The Compelling Community: Where God's Power Makes a Church Attractive
Mark Dever and Jamie Dunlop
The Compelling Community: Where God's Power Makes a Church Attractive
Mark Dever and Jamie Dunlop
“Gospel-plus” community is characterized by people’s natural similarities to build community. “In gospel-plus community, nearly every relationship is founded on the gospel plus something else,” the authors observe. “Sam and Joe are both Christians, but the real reason they’re friends is that they’re both singers in their 40s, or share a passion to combat illiteracy, or work as doctors” (22). This might be a fine thing, but it says little about the gospel.
In “gospel-revealing” community, on the other hand, many relationships “would never exist” but for the truth and power of the gospel. The authors explain:
[This is] either because of the depth of care for each other or because two people in relationship have little in common but Christ. While affinity-based relationships also thrive in this church, they’re not the focus. Instead, church leaders focus on helping people outside of their comfort zones to cultivate relationships that would not be possible apart from the supernatural. And so this community reveals the power of the gospel. (22–23)
When you think about this point, it just makes sense. Instead of seeing churches build natural things that will surely perish, God builds them on the eternal word and work of Christ. He will not build modern-day Babels that reflect us, but monuments of grace that showcase the glory of the Trinity.

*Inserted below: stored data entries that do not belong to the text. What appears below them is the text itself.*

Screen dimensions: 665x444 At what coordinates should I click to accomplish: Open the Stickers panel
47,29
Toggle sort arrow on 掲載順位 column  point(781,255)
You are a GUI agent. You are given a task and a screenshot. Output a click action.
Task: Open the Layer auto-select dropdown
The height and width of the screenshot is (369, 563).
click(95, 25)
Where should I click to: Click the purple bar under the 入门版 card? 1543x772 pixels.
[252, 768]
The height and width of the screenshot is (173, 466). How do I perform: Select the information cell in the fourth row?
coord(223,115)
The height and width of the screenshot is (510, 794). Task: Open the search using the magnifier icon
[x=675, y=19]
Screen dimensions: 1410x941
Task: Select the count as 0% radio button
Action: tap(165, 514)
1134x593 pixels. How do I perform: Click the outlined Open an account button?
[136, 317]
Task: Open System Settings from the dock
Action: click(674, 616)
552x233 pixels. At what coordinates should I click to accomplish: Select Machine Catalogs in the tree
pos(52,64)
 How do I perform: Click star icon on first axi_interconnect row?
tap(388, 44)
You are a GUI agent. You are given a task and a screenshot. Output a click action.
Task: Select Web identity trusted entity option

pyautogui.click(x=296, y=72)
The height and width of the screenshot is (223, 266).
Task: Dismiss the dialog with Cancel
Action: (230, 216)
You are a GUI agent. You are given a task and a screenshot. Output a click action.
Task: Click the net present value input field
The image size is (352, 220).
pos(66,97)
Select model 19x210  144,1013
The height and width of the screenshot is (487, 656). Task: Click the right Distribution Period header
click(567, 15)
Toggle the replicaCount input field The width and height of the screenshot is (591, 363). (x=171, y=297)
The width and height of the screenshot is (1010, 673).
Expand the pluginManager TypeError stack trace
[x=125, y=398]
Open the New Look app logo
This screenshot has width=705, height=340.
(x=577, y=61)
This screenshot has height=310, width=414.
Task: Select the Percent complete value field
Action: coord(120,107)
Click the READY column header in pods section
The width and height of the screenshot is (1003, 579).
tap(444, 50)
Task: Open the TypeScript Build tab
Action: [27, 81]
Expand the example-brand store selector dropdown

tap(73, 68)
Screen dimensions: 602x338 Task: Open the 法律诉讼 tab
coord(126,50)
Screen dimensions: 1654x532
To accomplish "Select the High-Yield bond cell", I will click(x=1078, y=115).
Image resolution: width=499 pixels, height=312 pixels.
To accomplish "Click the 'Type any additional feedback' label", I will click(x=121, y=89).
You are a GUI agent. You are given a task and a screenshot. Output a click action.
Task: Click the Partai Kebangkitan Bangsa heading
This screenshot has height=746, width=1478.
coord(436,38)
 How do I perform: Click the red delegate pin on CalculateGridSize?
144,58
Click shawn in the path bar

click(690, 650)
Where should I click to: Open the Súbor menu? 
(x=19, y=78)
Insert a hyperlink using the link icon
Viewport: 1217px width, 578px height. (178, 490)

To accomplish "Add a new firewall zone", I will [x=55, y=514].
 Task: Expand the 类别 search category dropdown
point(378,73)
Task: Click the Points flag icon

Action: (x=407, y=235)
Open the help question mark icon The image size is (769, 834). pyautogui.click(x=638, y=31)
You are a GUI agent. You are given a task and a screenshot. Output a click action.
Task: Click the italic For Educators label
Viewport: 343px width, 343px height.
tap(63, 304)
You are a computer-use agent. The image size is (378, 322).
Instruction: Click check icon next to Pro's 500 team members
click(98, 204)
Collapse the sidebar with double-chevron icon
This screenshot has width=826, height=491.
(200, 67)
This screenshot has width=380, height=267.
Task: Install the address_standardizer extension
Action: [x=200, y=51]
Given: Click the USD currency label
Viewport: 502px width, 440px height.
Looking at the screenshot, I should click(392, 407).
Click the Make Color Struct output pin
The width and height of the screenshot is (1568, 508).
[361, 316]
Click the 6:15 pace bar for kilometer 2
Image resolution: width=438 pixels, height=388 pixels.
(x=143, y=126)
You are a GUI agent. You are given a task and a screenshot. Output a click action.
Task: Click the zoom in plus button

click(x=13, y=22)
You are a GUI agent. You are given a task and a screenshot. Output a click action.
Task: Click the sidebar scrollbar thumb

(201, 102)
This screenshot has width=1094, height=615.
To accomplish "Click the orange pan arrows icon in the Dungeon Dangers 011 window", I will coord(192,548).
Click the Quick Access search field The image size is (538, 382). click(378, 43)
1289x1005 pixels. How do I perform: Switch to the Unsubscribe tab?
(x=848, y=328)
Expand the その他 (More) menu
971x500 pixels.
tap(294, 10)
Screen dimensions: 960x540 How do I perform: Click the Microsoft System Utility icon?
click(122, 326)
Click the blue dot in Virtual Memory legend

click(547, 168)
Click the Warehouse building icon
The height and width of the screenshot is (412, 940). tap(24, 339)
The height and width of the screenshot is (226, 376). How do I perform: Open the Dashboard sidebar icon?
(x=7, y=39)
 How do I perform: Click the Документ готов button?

Calling-Based, Not Comfort-Based
As you continue to think about this perspective, even convinced of its rightness, you may ask yourself, How in the world am I going to do this? Exactly. You can’t. Go back to the beginning of the basis of our fellowship, our community: it is first with God and then with one another (1 John 1:3). God builds this community; we humbly recognize it and nurture it.
In a chapter titled “Community Runs Deep,” we are given another helpful distinction to show how the expectations and experience of membership reinforce this “gospel-revealing” community. Amid healthy interaction with consumer-driven culture and practical membership practices, Dever and Dunlop contrast “comfort-based” and “calling-based” commitment. You can see the contrast: comfort puts on the consumer or customer hat, whereas calling is based on the new life of the gospel. There are pages of deeply practical helps to guide an elder team through assessing and addressing the church. I am personally eager to get to work on this with our elder team. It is gold.
The rest of the book emphasizes the things you probably already know need to be priorities in the local church. Topics like preaching and praying aren’t novel concepts; however, Dever and Dunlop seem to hit a few surprising notes in the context of assessing, feeding, nurturing, and protecting community. If pastors grasp biblical community, they will work hard to emphasize and honor it in their preaching. They will pray publically for this community to characterize their churches. They will understand that biblical community takes intentionality, faithfulness, and time. These chapters walk the church leader through a number of helpful questions and considerations for their congregation. Again, it is deeply practical.
Not From Here
Why is such community compelling? Ironically, it is compelling because it’s not from here. God builds it, and it looks quite different from anything we could build. By this simple fact, people will look at the church like a Labrador after a strange whistle. What is that? We smile, and say, God did it.
Sometimes when you read books by guys in churches where the ministry is thriving you will hear a caution like, “Easy, that may work in D.C. but that won’t work where we are.” This is true in some cases, but not here. The beauty of The Compelling Community is that it transcends zip codes, even national boundaries. While it surely reflects ministry at Capitol Hill Baptist Church, it could work in any congregation, in any time, in any place. This is the beauty of a book tautly tethered to the Bible. It highlights what God has done, and it shows what we are to do.